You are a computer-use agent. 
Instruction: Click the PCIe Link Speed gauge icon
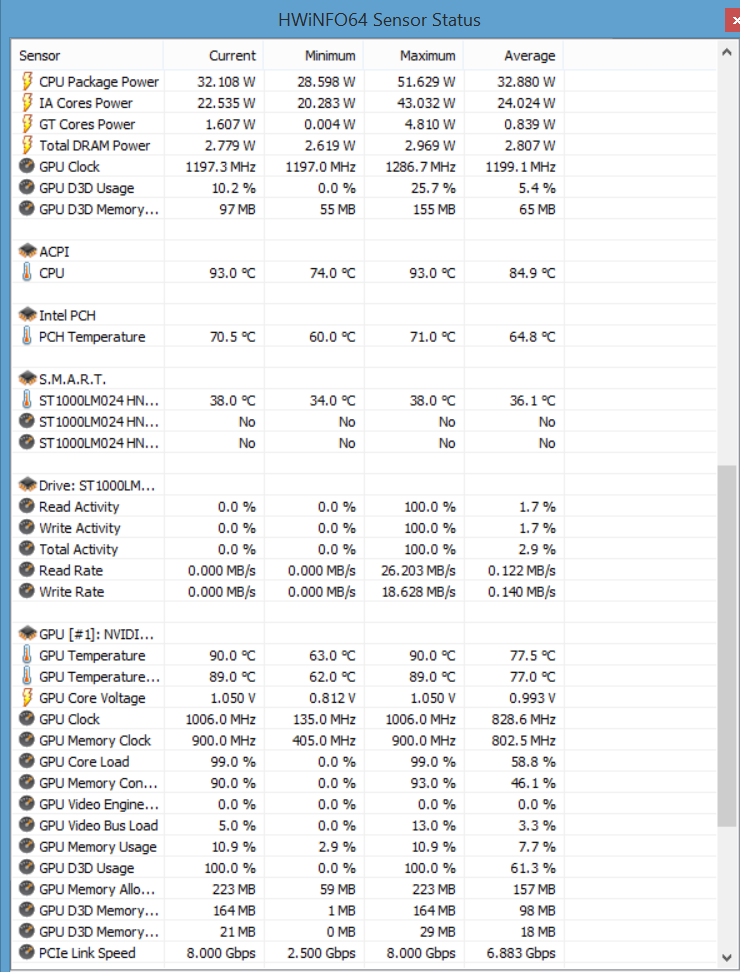[27, 953]
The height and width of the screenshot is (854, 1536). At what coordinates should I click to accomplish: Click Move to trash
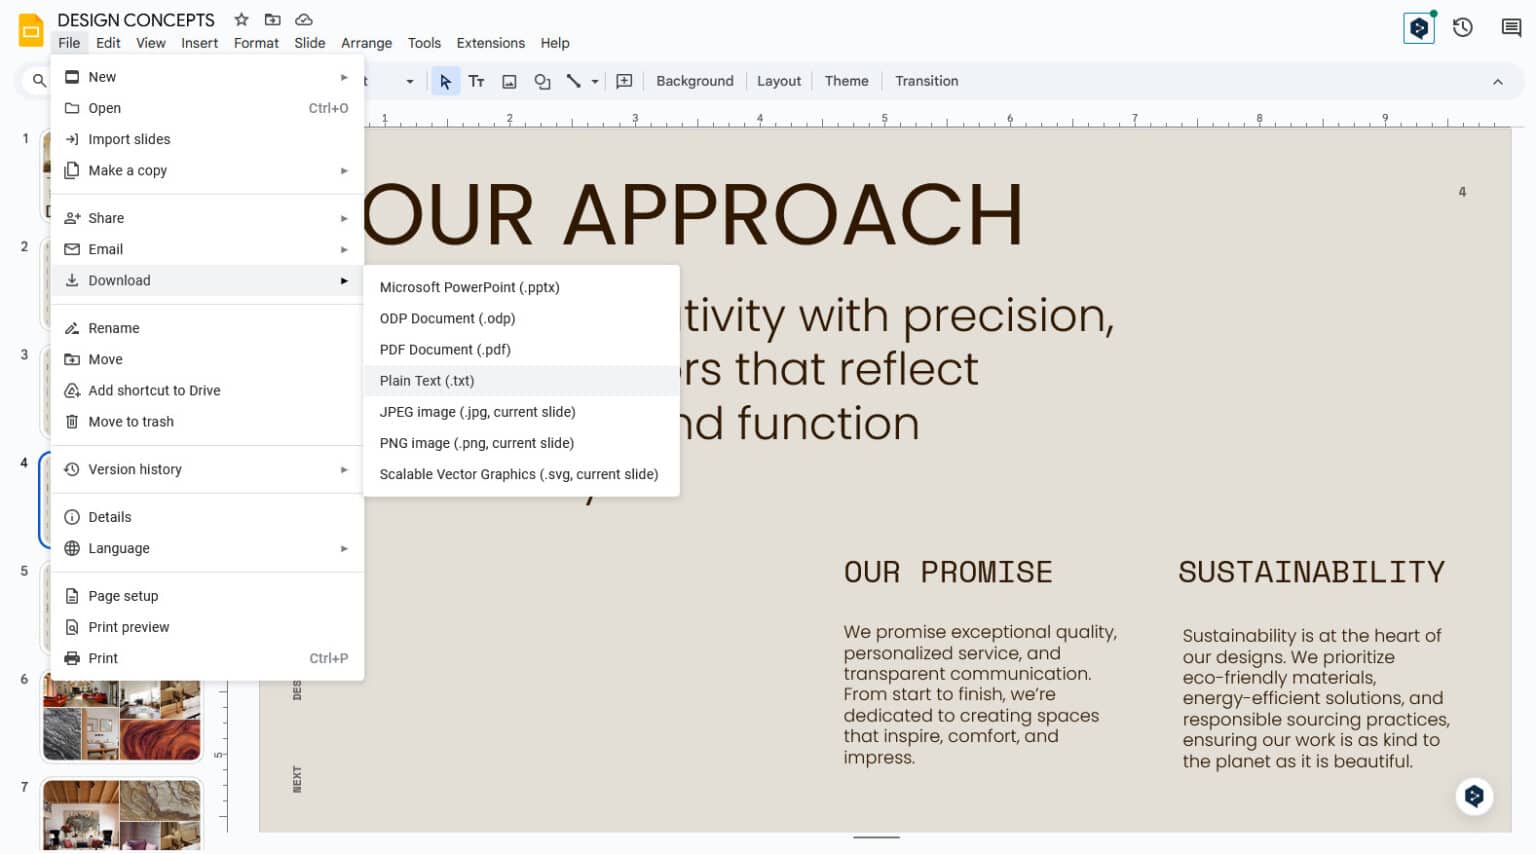pos(130,421)
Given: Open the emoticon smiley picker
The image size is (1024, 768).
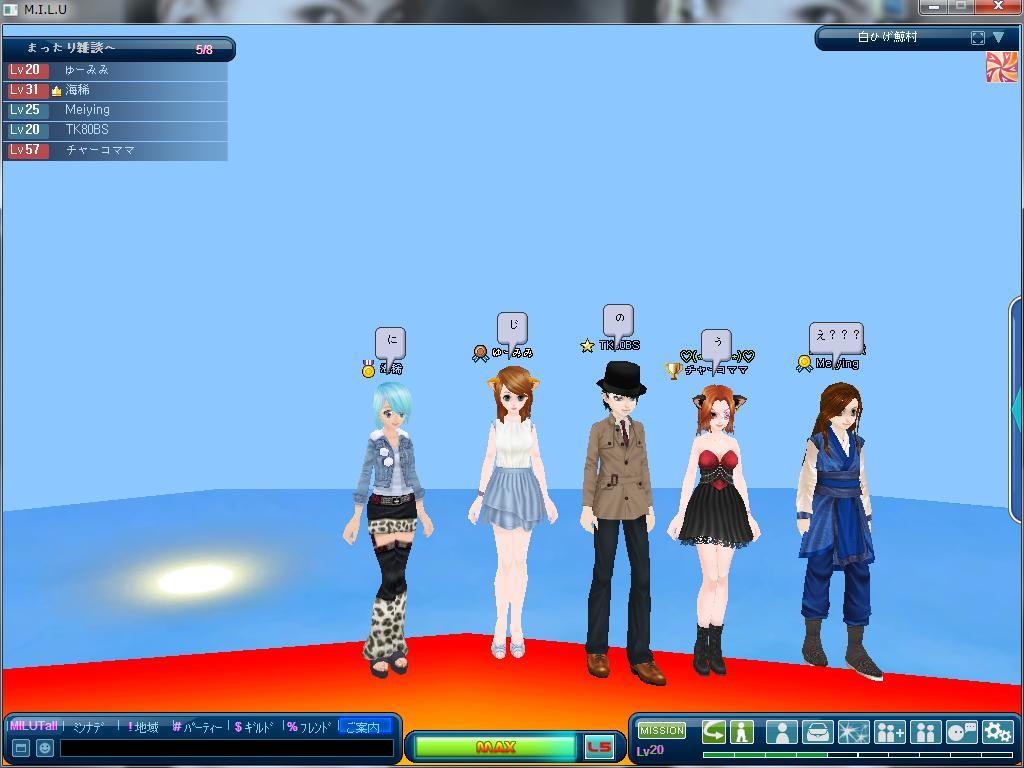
*-*-*
• HOW TO COMPLETE THIS TASK:
Your task is to copy the entries in full and exactly, without any images.

• SOLUTION FOR THIS TASK:
You are a computer-use agent. 
Instruction: Click the PCIe Link Speed gauge icon
[27, 953]
The height and width of the screenshot is (854, 1536). At what coordinates should I click to accomplish: Click Move to trash
pos(130,421)
Given: Open the emoticon smiley picker
The image size is (1024, 768).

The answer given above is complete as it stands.